Who can advance your viral marketing campaign the furthest, and how can you find these key individuals on social networks? The answers “can predict the success or failure of social commerce initiatives,” says Morad Benyoucef, an associate professor of management information systems and a contributor to the IBM Centre for Business Analytics and Performance at the Telfer School.
Benyoucef’s ongoing project, Increasing Marketing Campaign Performance: Using Influential Users in Social Networks, has the potential to make a real impact, with particular relevance for companies using predictive analytics to market their products and services. The social media interactions that shape what people buy are a gold mine to companies seeking to make their campaigns more targeted and cost-effective, Benyoucef notes. The evidence for this is all around: Nielsen’s latest Global Trust in Advertising report, for example, found that 92 percent of consumers say they trust recommendations from friends and family above all other forms of advertising.

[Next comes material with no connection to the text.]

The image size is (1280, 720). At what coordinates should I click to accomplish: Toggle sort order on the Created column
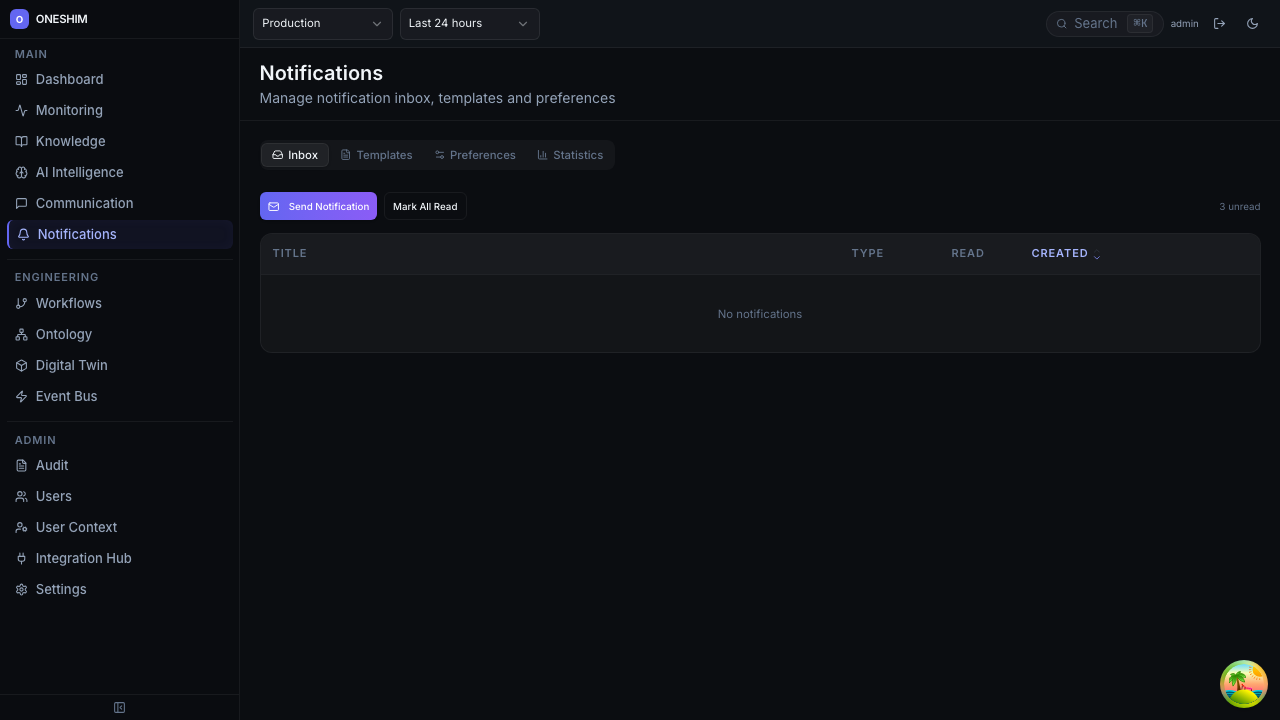point(1066,253)
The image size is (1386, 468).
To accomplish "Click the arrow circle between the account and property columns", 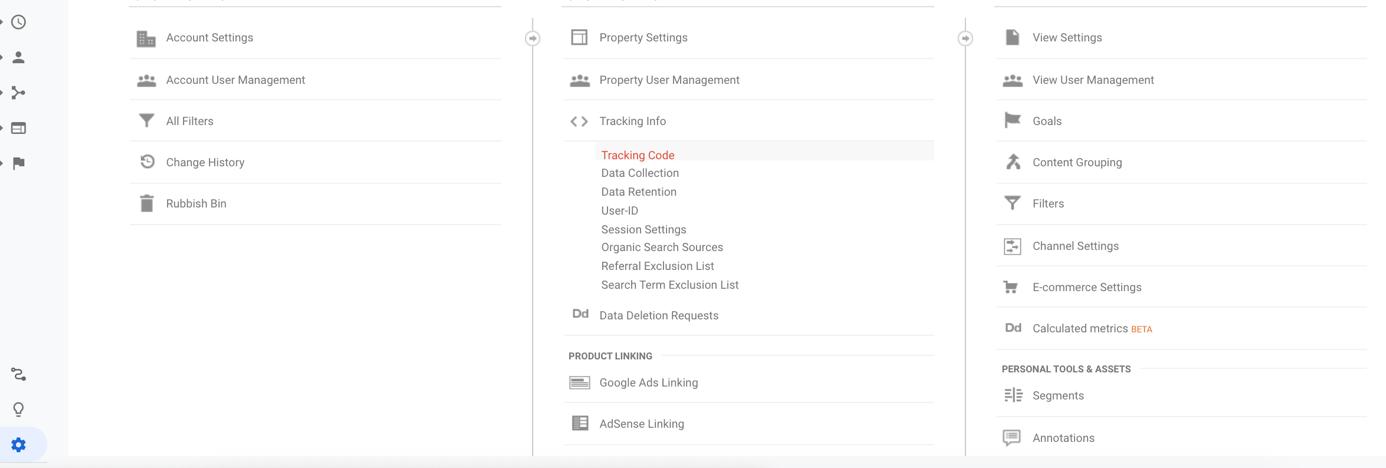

The notion of influence applies as much to conventional marketing tactics as it does to emerging approaches, such as promotions that provide consumers with opportunities for interaction (e.g., coupon offers where the redemption value increases the more people who share the coupon) and predominantly crowd-sourced marketing, where advertisers tap into social expressions about products or offers which they can then use to communicate a brand’s feel.
Facebook provides a ubiquitous illustration of influence; the integration of marketers and merchandisers on the social network allowing them to target customers based on what they “like” and “share.”
The ability to broadcast to your friends “that you just purchased the latest iPad” is very powerful for businesses, and influence is central to this, Benyoucef says.
“If the two of us are friends and I purchase iPad, chances are I can influence you to purchase an iPad.”
Electronic word of mouth
Part of the research project involves propagation, or how far or how fast users distribute messages in a social network. Amir Afrasiabi, a PhD student in computer science, has investigated how people repost or share content differently based on whether they are friends or followers of a channel.
“Knowing the difference between subscribing to a channel and being friends with a channel is important because that’s how you target people – based on the kind of relationship they have with others,” says Afriasiabi.
Afrasiabi, who recently published a study titled, "Propagation in online social networks" in the Journal of Information Systems Applied Research, is pursuing doctoral work under Dr. Benyoucef’s supervision which focuses on, among other questions, new algorithms for community detection.
Benyoucef says computer scientists and marketing researchers have much to contribute on the question of leveraging influential users. It’s difficult to compare existing commercial platforms in this regard because their algorithms aren’t public. For this reason, a prototype model developed within a university setting can play an important role in filling the knowledge gap. That’s the anticipated contribution of the Telfer School project: the development of a complete model with the potential to be used to locate influential users in a social network.
“Being able to identify influential users in a social network would provide business with the ability to direct their marketing towards them and in return, they would influence others,” said Benyoucef.